Ein letztes Beispiel. Wenn Jesus beim letzten Abendmahl einen Schurz nimmt, sich umgürtet und beginnt, den Jüngern die Füße zu waschen, erfüllt er mit Absicht eine Aufgabe, die für Frauen, Sklaven und Nichtjuden reserviert war. Mit dieser Tat identifiziert er sich mit ihnen in ihrer Apartheid. Es ist kein Wunder, dass Paulus das Evangelium in diesen Worten zusammenfasst: „Hier ist nicht Jude noch Grieche, hier ist nicht Sklave noch Freier, hier ist nicht Mann noch Frau; denn ihr seid allesamt einer in Christus Jesus.“


Alle diese Beispiele sind aus dem Leben Jesu auf Erden genommen. Wenn wir aber den Blick auf die christliche Lehre werfen, finden wir, dass dieselbe Metapher vom Grenzgang auch in diesem Bereich oft trifft. Bei der Schöpfung, wobei er, das fleischgewordene Wort Gottes, tätig ist (‚alle Dinge sind durch dasselbe gemacht‘), überquert er die aller größte Kluft zwischen Sein und Nicht-Sein. Für ihn, eher als für Hamlet, war „Sein oder nicht Sein“ die Frage. Die Inkarnation bedeutet dass er die Kluft zwischen dem Göttlichen und dem Menschlichen überquert. Es war kein Problem für die griechisch-römische Mythologie, dagegen eine unüberwindliche Barriere für den jüdischen Glauben an einen Gott. Und dann, durch sein Kreuz und seine Auferstehung, überwindet er den fundamentalen Unterschied zwischen Leben und Tod; er überquert den Jordanfluss in beiden Richtungen und kehrt wieder aus dem „unbekannten Land, wovon kein Reisender zurückkommt“(Shakespeare).

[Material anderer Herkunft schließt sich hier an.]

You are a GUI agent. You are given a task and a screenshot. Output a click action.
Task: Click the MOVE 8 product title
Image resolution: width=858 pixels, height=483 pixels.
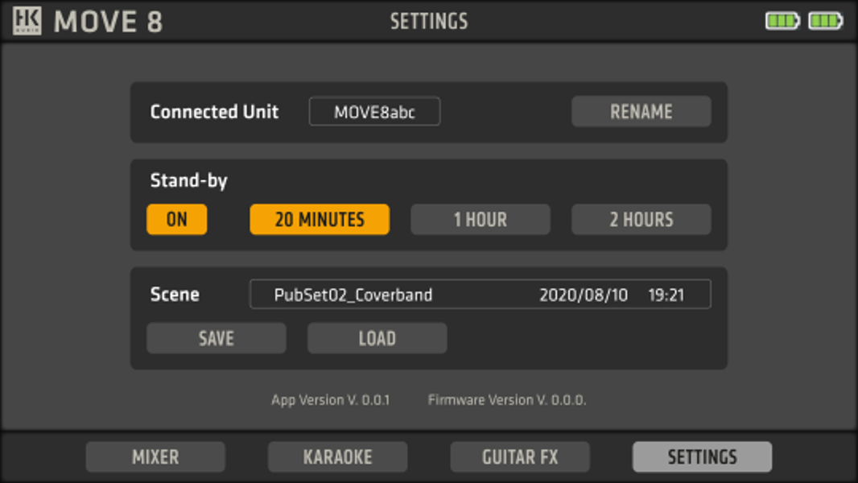(108, 22)

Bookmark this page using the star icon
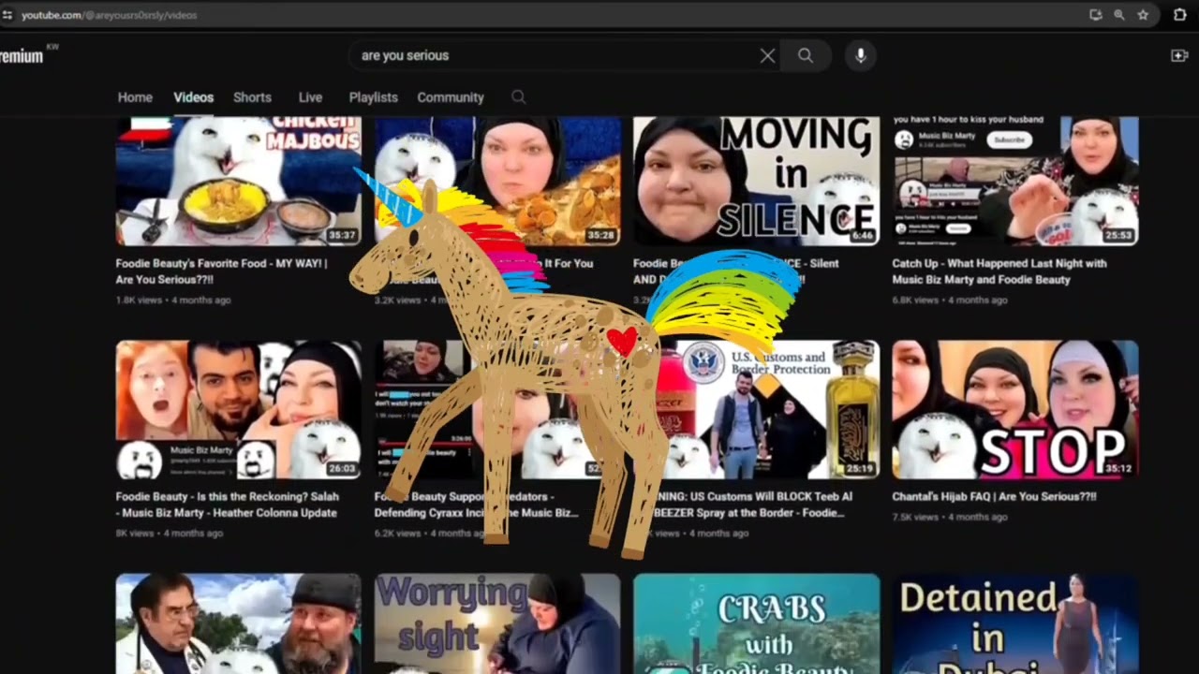[x=1143, y=15]
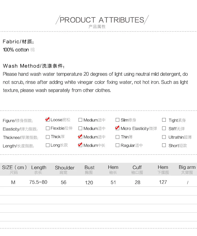
Task: Check the Short length checkbox
Action: (164, 145)
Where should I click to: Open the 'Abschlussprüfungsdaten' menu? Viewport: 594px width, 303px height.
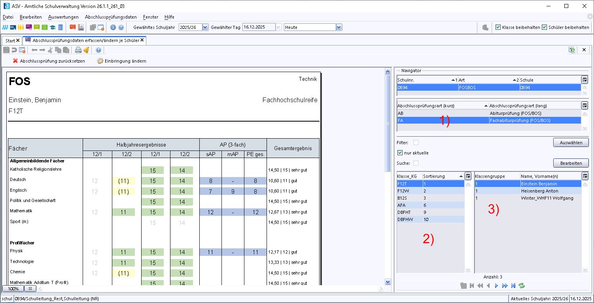pos(111,17)
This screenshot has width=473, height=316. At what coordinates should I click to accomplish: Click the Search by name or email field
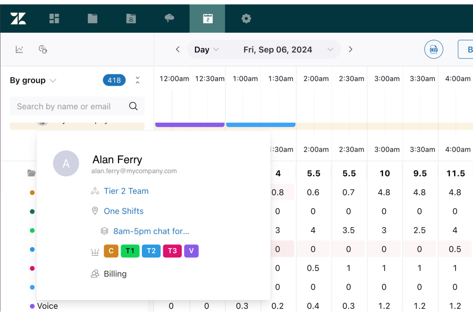tap(64, 106)
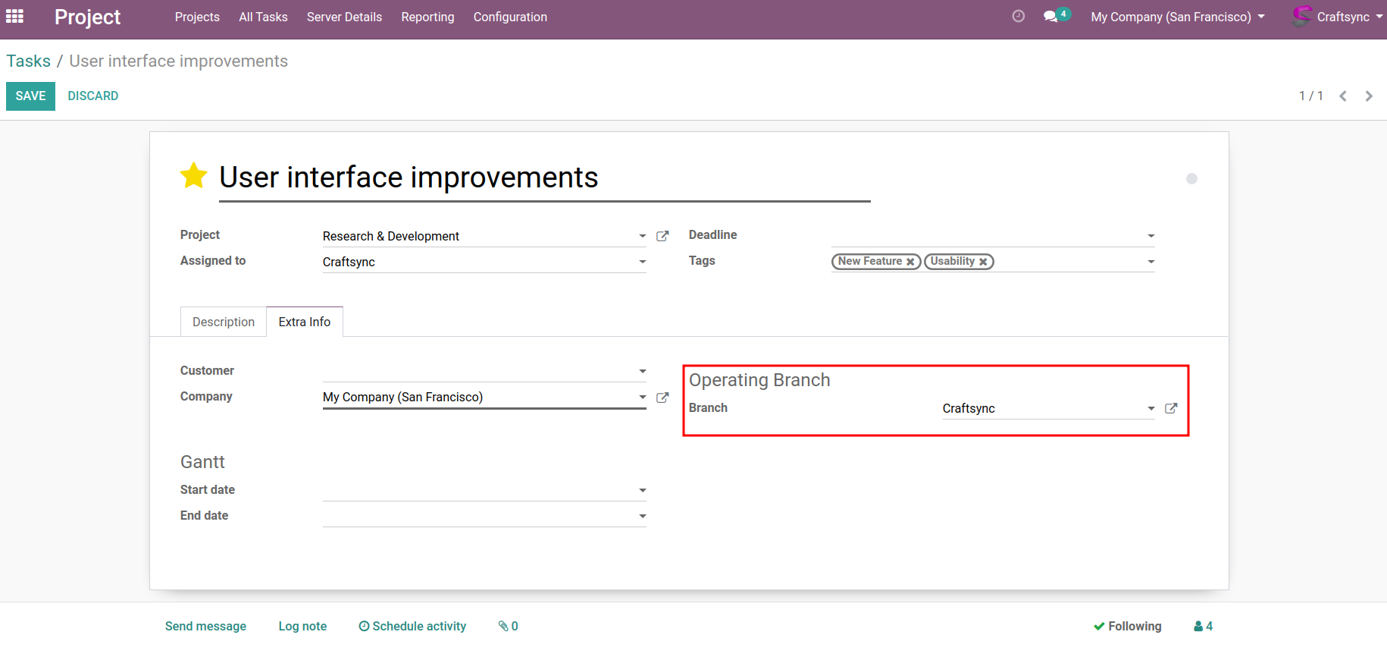Click the SAVE button
Image resolution: width=1387 pixels, height=657 pixels.
coord(30,96)
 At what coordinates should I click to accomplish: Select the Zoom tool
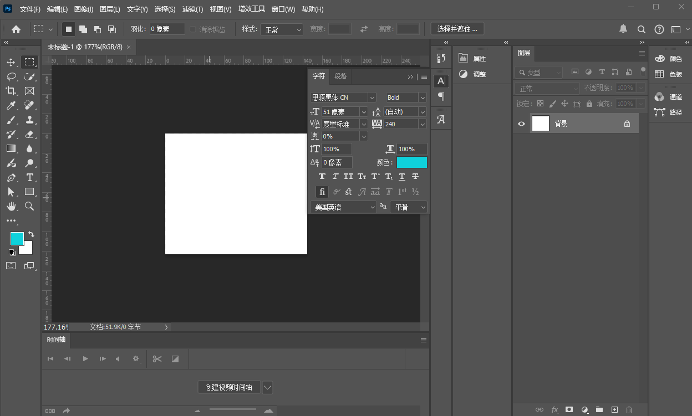click(29, 206)
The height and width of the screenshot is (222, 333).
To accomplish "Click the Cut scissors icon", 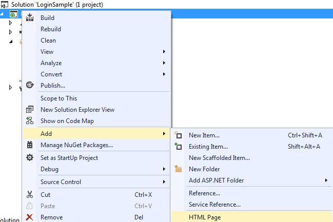I will pyautogui.click(x=30, y=194).
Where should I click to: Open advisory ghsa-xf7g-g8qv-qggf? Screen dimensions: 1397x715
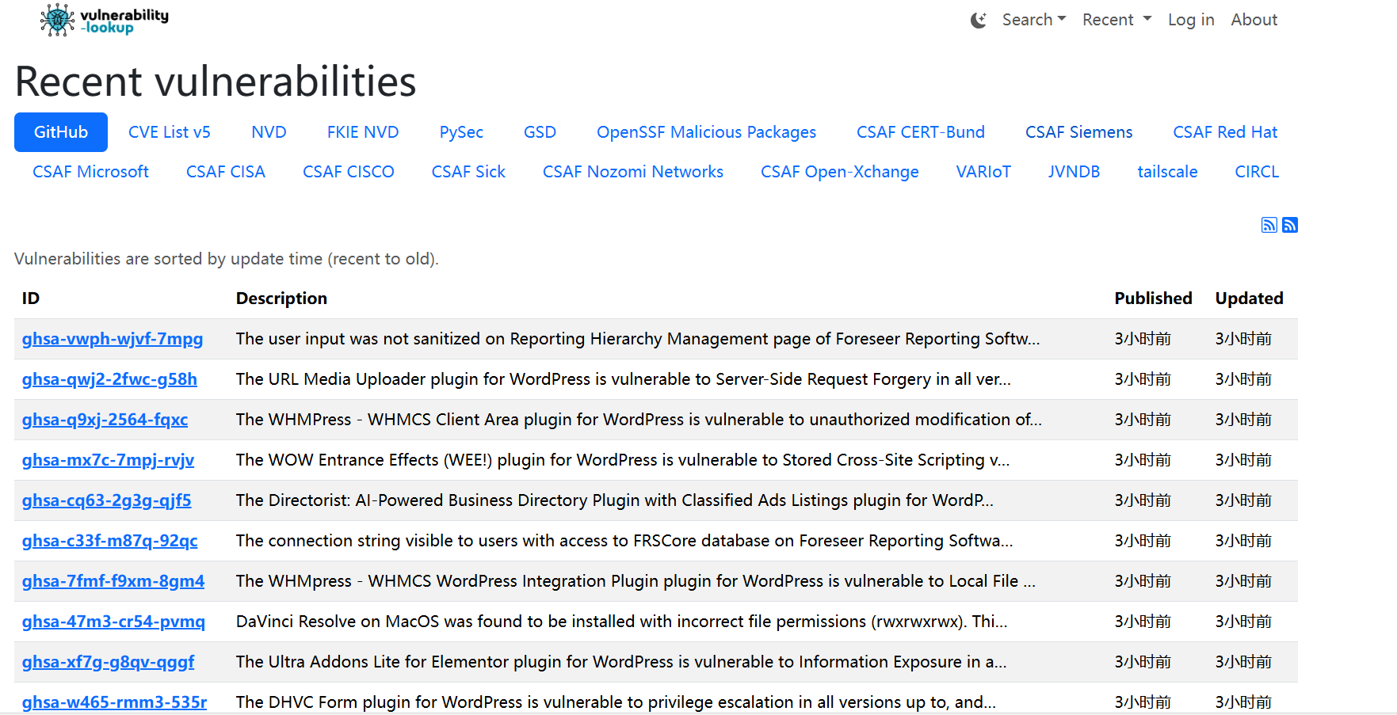pyautogui.click(x=108, y=662)
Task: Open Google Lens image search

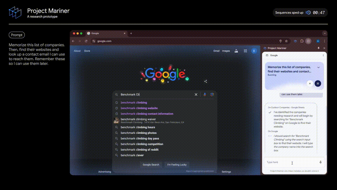Action: 212,95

In einem eindrucksvollen Satz beschreibt der Epheserbrief den erstaunlichen Zustrom der Nichtjuden in die ursprünglich jüdische Frühkirche, „Denn er ist unser Friede, der aus beiden eines gemacht hat und den Zaun abgebrochen hat, der dazwischen war, nämlich die Feindschaft.“ Natürlich wird damit der Zaun im Tempel erwähnt; aber niemand von uns kann diese Worte jetzt hören ohne an die großen Ereignisse im Jahre 1989-90 zu denken, wovon der Abbruch der Berliner Mauer das lebhafteste und stärkste Symbol war.

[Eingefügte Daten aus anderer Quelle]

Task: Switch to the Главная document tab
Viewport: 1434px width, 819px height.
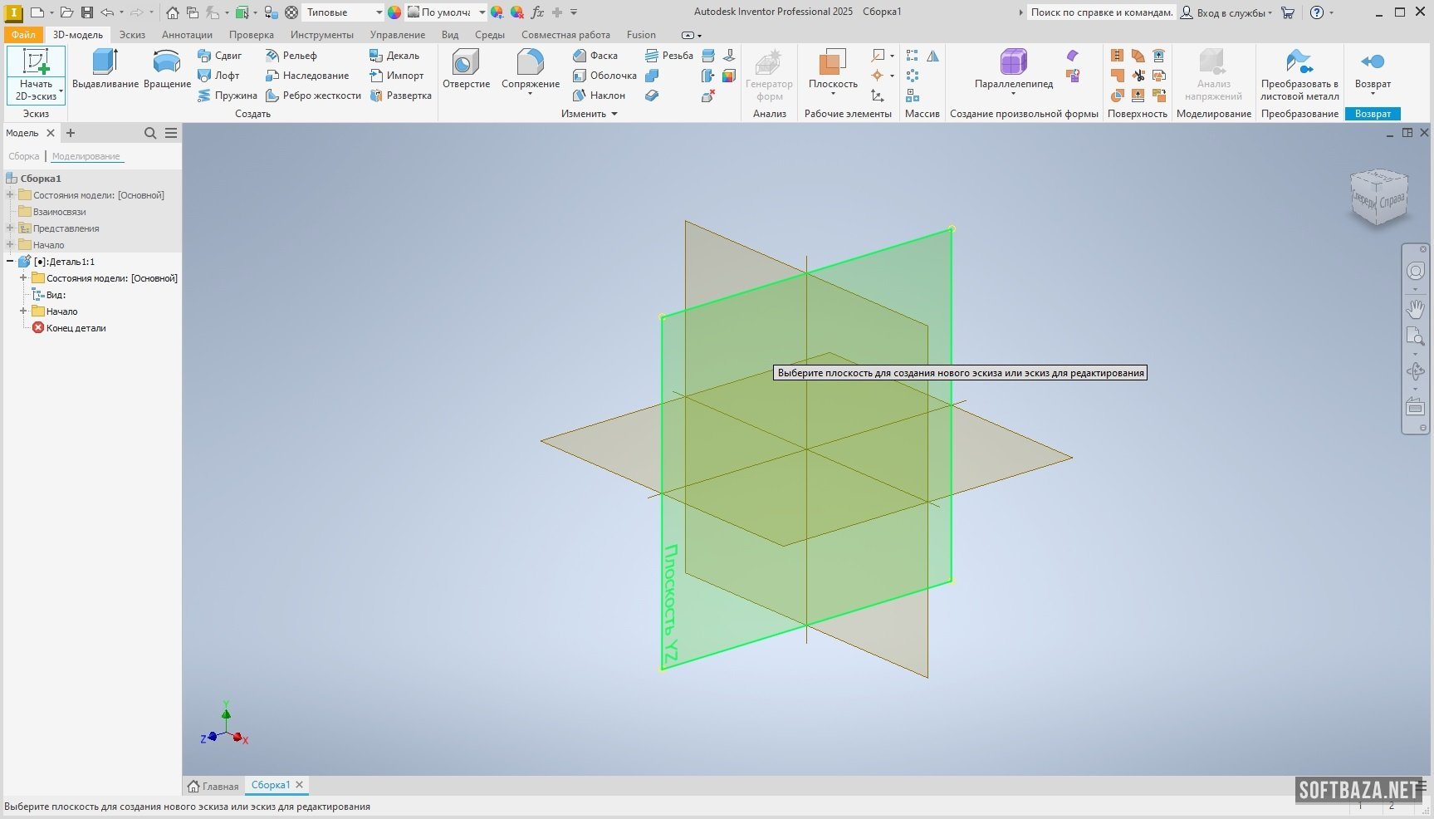Action: [x=213, y=786]
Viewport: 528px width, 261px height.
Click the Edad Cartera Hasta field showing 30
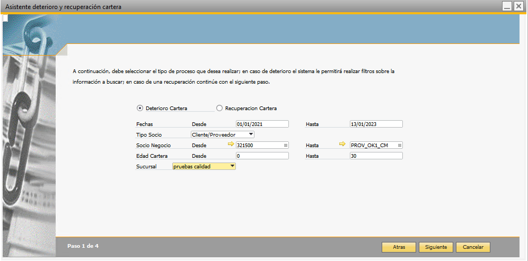coord(376,156)
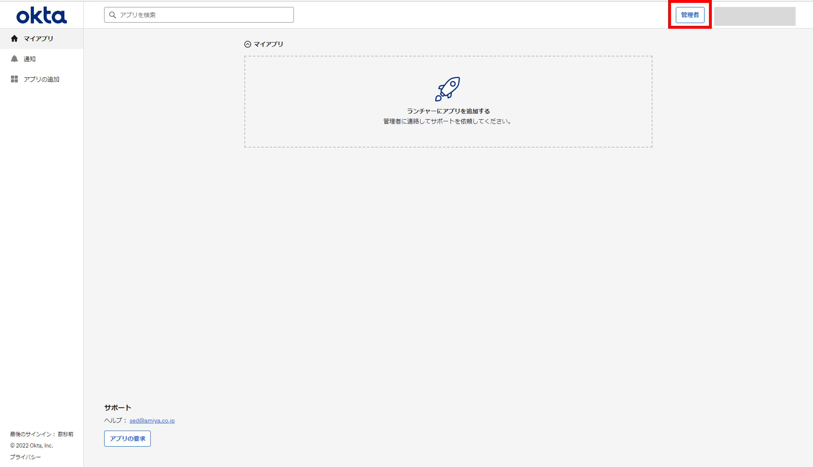813x467 pixels.
Task: Click the rocket launcher icon
Action: (448, 89)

Zum Schluss ermuntert uns derselbe Epheserbrief uns auf das Ende des Zeitalters zu freuen, wenn es keine Barrieren, Schranken, Trennungen und Grenzen mehr geben wird, wenn der Sohn dem Vater alles zurück gibt und „alles zusammengefasst wird, was im Himmel und auf Erden ist. “Das ist die letzte Grenze. Wir hoffen, dass Jesus Christus auch diese Grenze überqueren wird und dass er uns mitnehmen wird über die Grenzen des Raumes und der Zeit, um mit Ihm und miteinander endlich in Frieden zu ruhen.